面对这些存在的问题,现有的反垄断理论需要进行重新调整。在调整的过程中,需要增加新的分析角度,以此来解决认定新型垄断行为的难题。具体来讲,要将动态竞争理论纳入分析范畴,更多地考虑市场进入门槛、创新动力以及潜在竞争所产生的影响;在界定市场和评估平台力量时,要更加重视数据所发挥的作用,承认数据是关键的生产要素;还需要建立算法评估机制,对算法如何进行决策、是否透明以及是否有可能进行协同等方面进行检查。
表2 新型垄断行为对既有理论框架的冲击与重塑需求对照表
| 新型垄断行为表现 | 对既有理论框架的核心冲击 | 重塑需求指向 |
|---|---|---|
| 算法合谋(如价格算法协同) | 传统合谋认定依赖“明示合意”,算法黑箱模糊主观意图证明 | 构建“行为—效果”导向的推定规则,引入算法透明度审查 |
| 自我优待(平台偏向自营业务) | 传统“拒绝交易”“差别待遇”需区分“交易相对人”,平台双重角色模糊边界 | 明确“平台内经营者”与“自营业务”的竞争关系界定标准 |
| 数据扼杀性并购(收购数据驱动型初创企业) | 传统并购审查聚焦“市场份额”,数据资产的非价格竞争属性被低估 | 建立数据资产的竞争影响评估框架,纳入“数据可替代性”分析 |
| 流量歧视(搜索结果排序偏向关联方) | 传统“搭售”“附加不合理条件”需证明“强制交易”,流量分配的隐蔽性削弱证据效力 | 确立“流量控制权”的市场力量认定维度,细化“不公平排序”的举证规则 |
回顾《反垄断法》修订前存在的不足之处,例如法律中没有清晰说明如何认定算法合谋这类新型协同行为,数据的法律地位和归属也没有明确界定,这些情况使得理论调整变得更加紧迫。只有对理论框架进行系统更新,才能够为数字经济时代的反垄断执法提供明确且有效的指导,让法律既具有实用性又能够跟上未来的发展步伐。

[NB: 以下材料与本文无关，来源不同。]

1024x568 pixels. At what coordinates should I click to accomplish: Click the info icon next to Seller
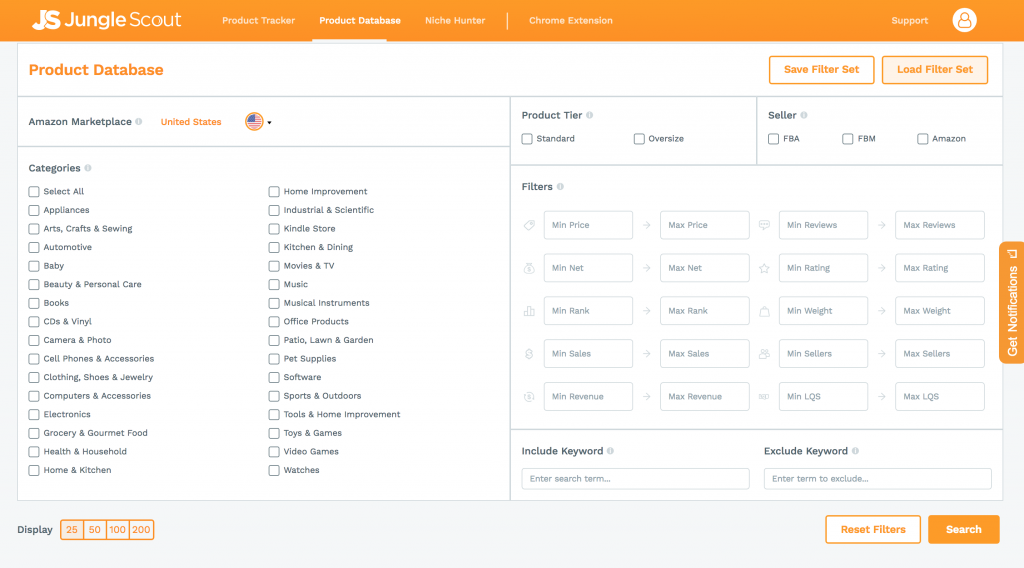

2.3《反垄断法》修订为标准重构提供的制度契机与方向指引
图1 《反垄断法》修订对滥用市场支配地位认定标准的重构指引
2022年《反垄断法》完成修订,此次修法给平台经济领域滥用市场支配地位认定标准的重构带来重要制度机遇,并且明确给出了方向指引。修订内容里新增了第22条专门条款,这是在法律层面首次清晰明确平台经济领域的反垄断适用规则,从而为认定标准的差异化调整奠定了非常扎实的合法性基础。该条款特别指出,在认定平台经营者市场支配地位的时候,需要综合考虑网络效应、规模经济、锁定效应以及数据掌握和处理能力等多个方面的因素,这表明反垄断执法理念正从传统的价格中心主义转变为更具包容性的结构行为主义。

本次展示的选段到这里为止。